The comments thread to the post quoted above asks and discusses a number of important questions arising from this lost redirect, but I’m left wondering about the more romantic possibilities of data and link decay. In the future, perhaps, when redirects fail and old links have all broken, will we be able to make discoveries in abandoned regions of the web akin to uncovering the fragmented tablets of Gilgamesh or the manuscript of Beowulf? What mundane scraps of the blogosphere might be as potent as Liebowitz’ pound of pastrami?

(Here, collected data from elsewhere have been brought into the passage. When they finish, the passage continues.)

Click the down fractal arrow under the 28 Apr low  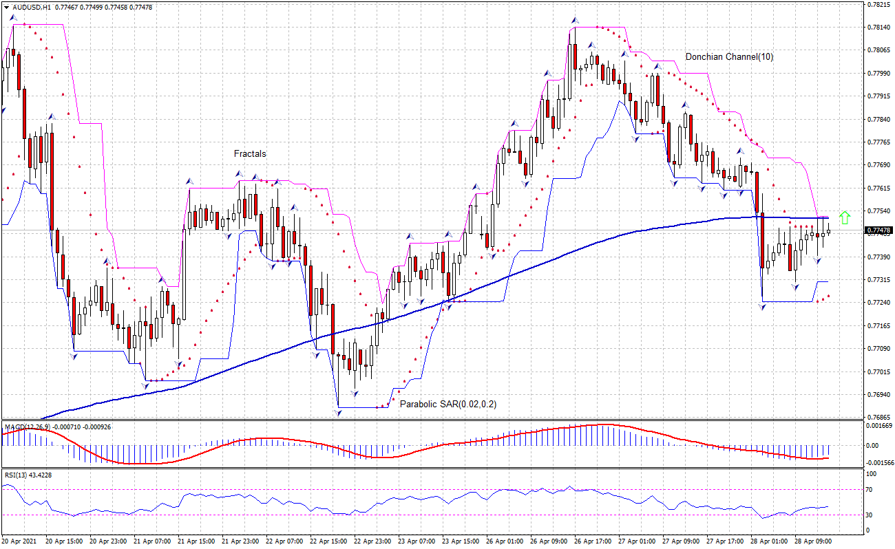click(762, 307)
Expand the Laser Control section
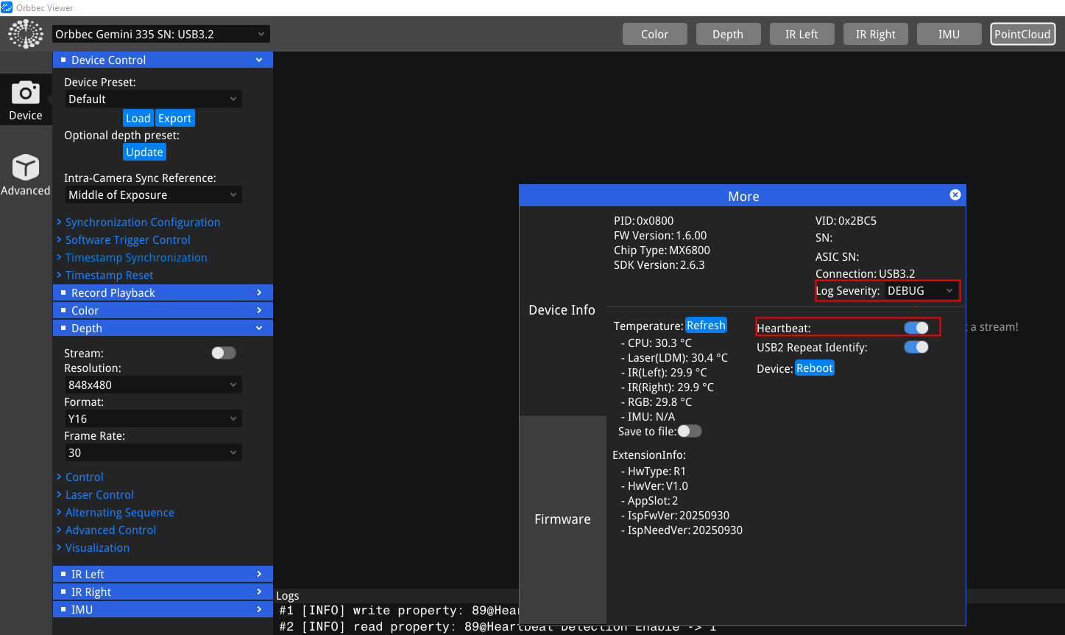The height and width of the screenshot is (635, 1065). (99, 495)
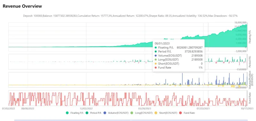Click the Revenue Overview heading
Screen dimensions: 256x121
[x=22, y=6]
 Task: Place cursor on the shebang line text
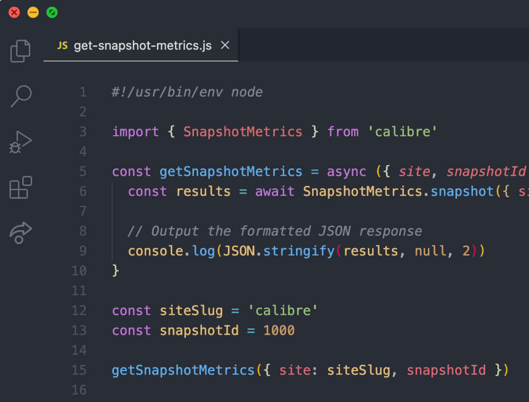187,92
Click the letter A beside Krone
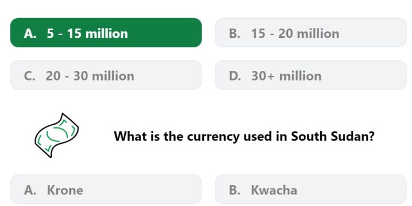 point(30,190)
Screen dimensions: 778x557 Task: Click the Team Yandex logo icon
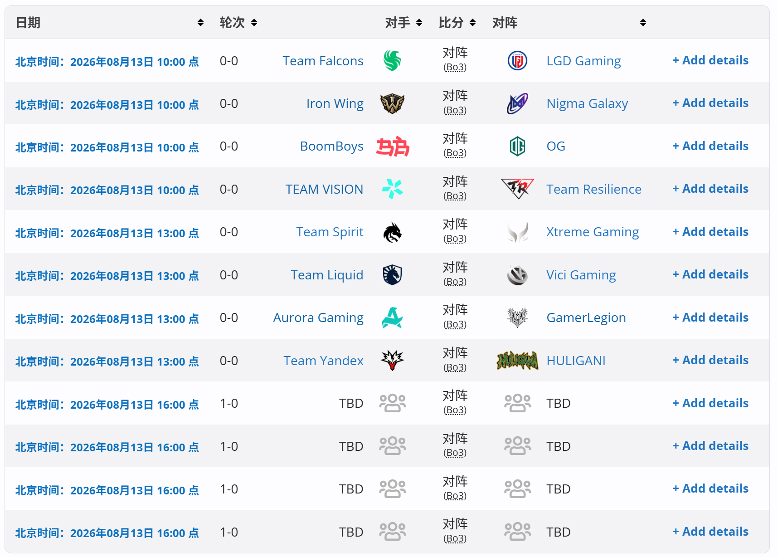392,361
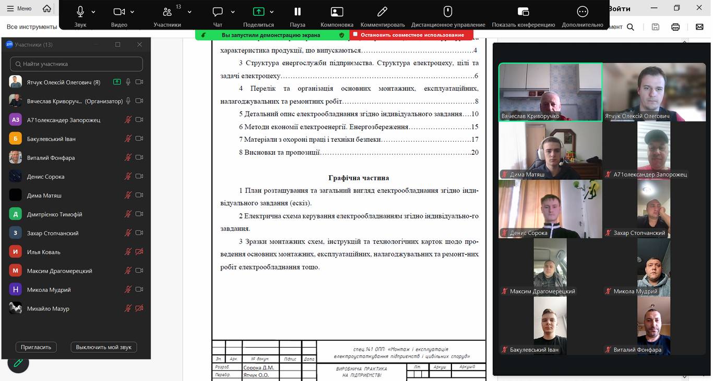This screenshot has width=713, height=381.
Task: Click the Найти участника search field
Action: click(x=76, y=64)
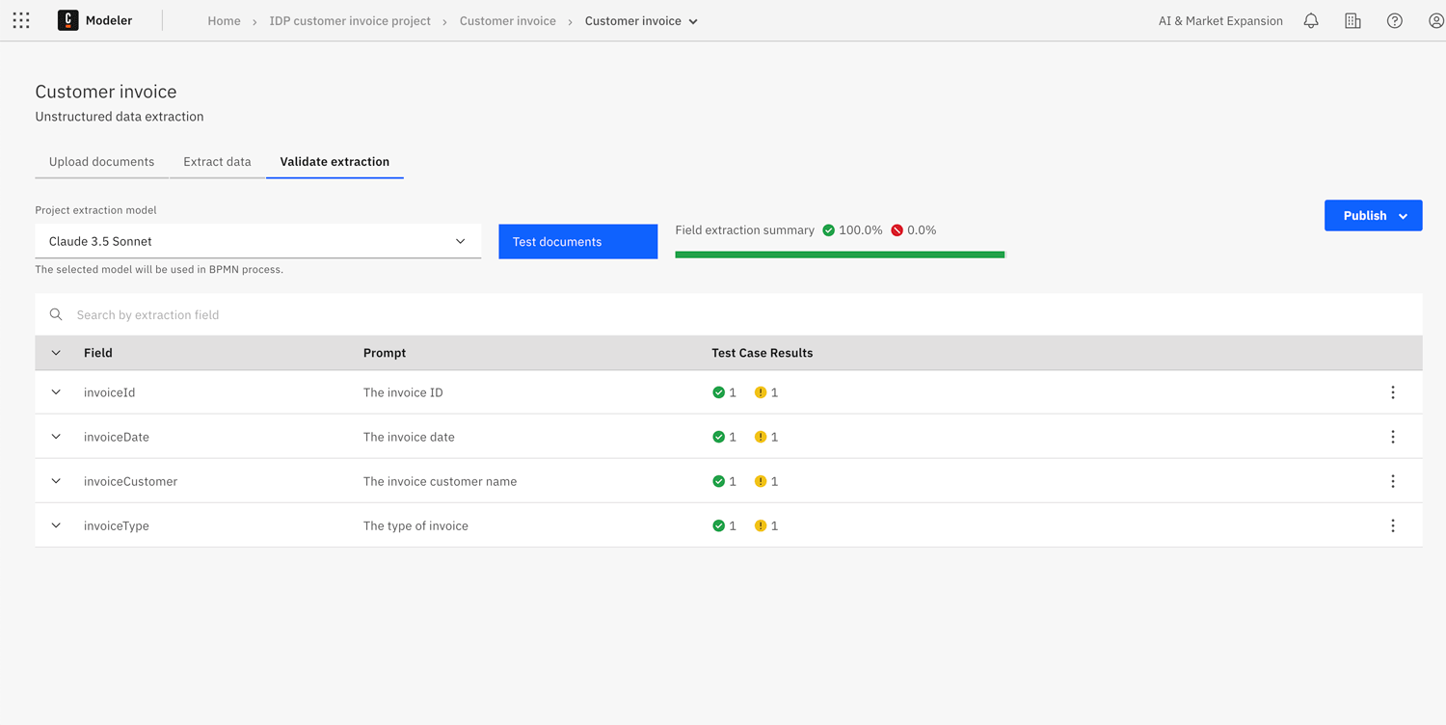Switch to the Extract data tab
This screenshot has height=725, width=1446.
click(x=217, y=161)
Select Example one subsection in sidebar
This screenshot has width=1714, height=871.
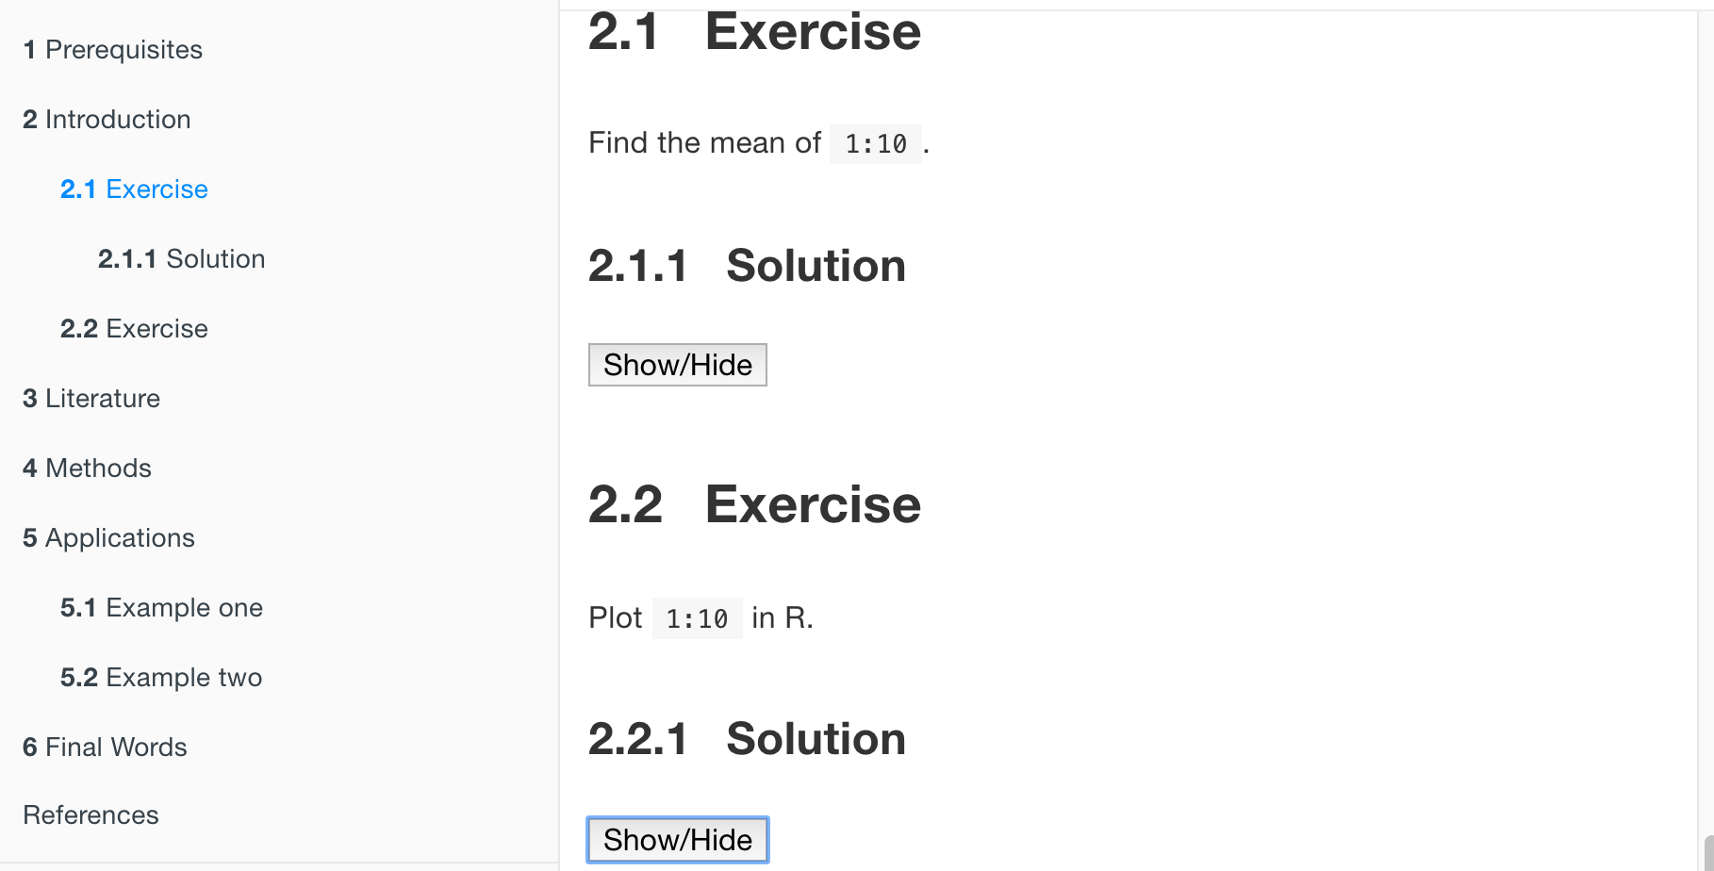(x=161, y=608)
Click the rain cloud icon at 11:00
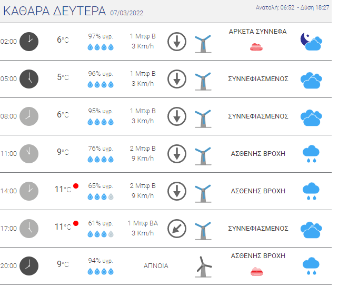The height and width of the screenshot is (286, 338). [x=311, y=154]
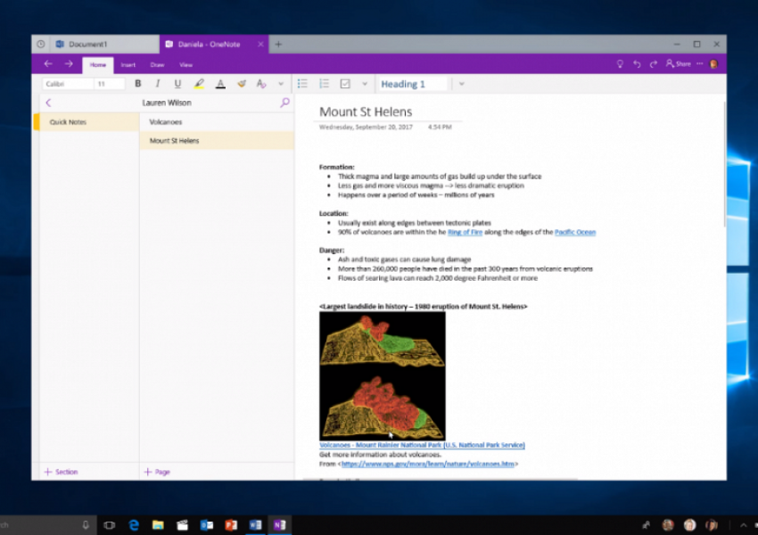Click the undo arrow icon
Viewport: 758px width, 535px height.
click(x=637, y=64)
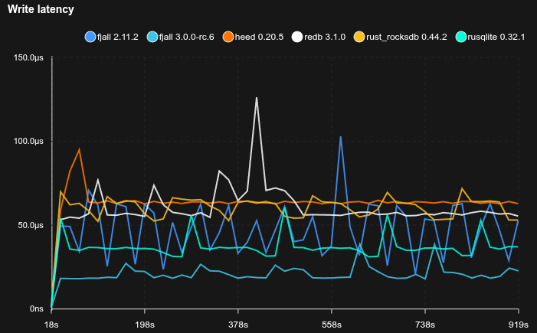Screen dimensions: 537x333
Task: Click the 378s x-axis tick label
Action: tap(238, 323)
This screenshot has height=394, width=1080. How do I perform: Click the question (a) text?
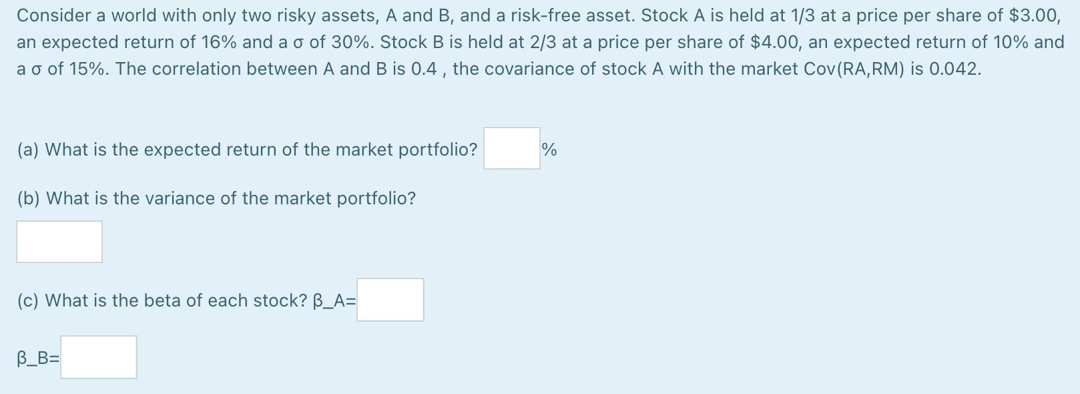tap(247, 150)
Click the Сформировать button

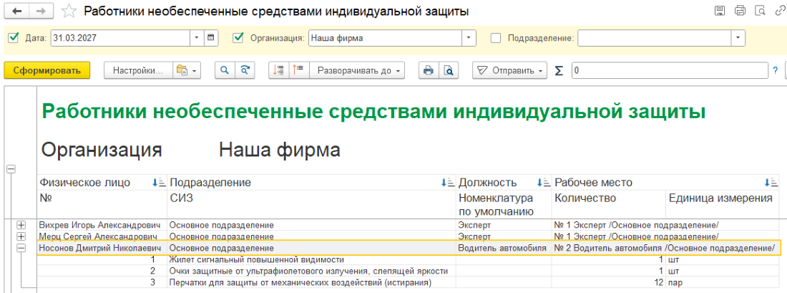tap(47, 70)
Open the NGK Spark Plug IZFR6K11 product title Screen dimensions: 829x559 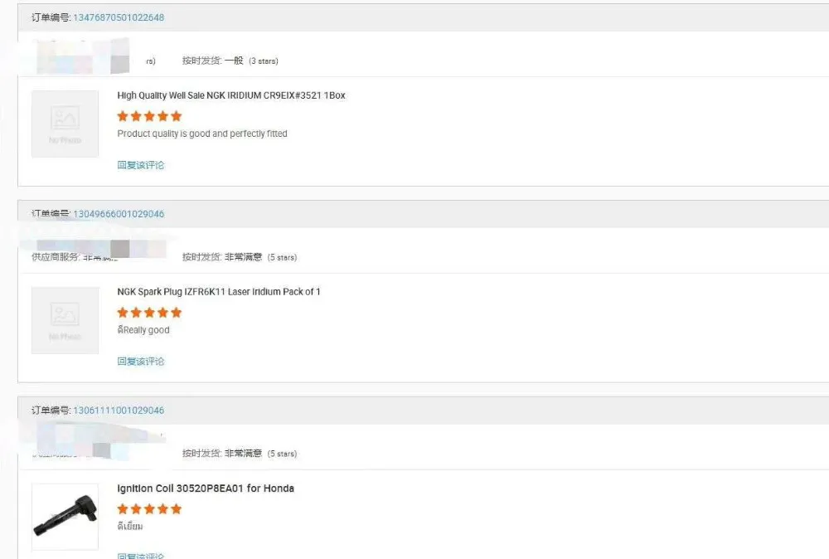coord(219,292)
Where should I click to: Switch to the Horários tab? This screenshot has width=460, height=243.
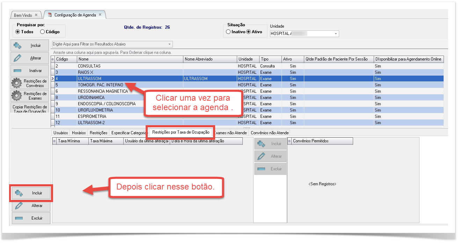point(79,133)
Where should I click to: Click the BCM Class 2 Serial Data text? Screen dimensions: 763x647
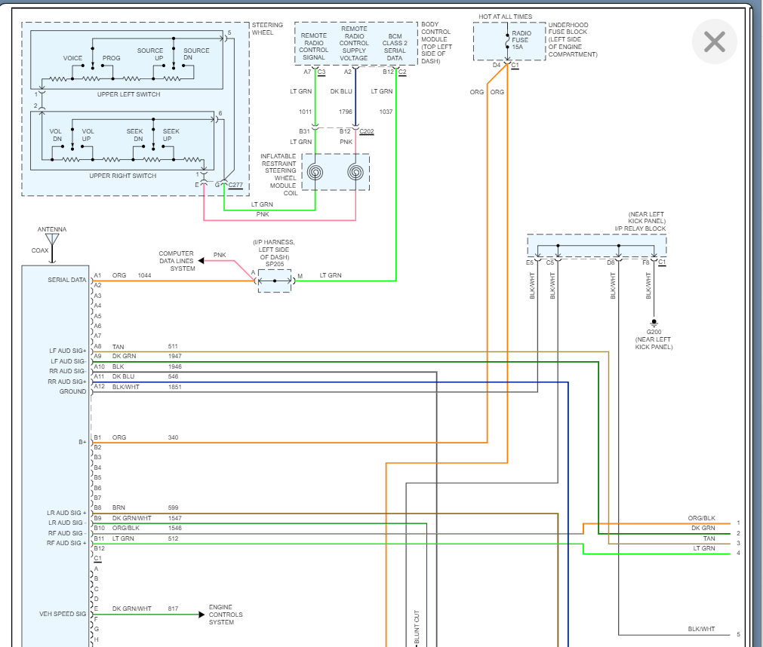coord(395,47)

I’m thrilled by the potential for the web to go wild — physical space or not (I’m looking at you, AKMA), atrophy and entropy seem as much in play as they would in a forest with its forgotten paths and overgrown corners. That metaphor is imperfect, of course, because the web going “wild” depends on human beings to leave our old servers and sites online, but I like it all the same.

Comments
  1. This is great; very evocative. You are probably already familiar with this, but Vernor Vinge has at least one novel where the entire structure of a planet-sized body is storing data, which people are busy mining (at their peril). You might also be interested in a post of mine on “Refracted Footnotes.”


    William J. Turkel · Feb 14, 09:49 AM    #
  2. A large part of Iain M. Banks’ book Feersum Enjin is about this. Works off a piece of wordplay about data encryptian and being in a crypt. Poetically, old dead data sinks to the bottom and gradually decays. A friend who is doing a sociological study of virtual archiving often talks about the “dark” archives. Something that always sound rather ominous to me.

    BTW, Sue Thomas is presently working on a study of the natural metaphors of the web. I should ask her how she envisions this possibility.


    Bruce Mason · Feb 14, 01:43 PM    #
  3. Thanks to both of you for the suggestions.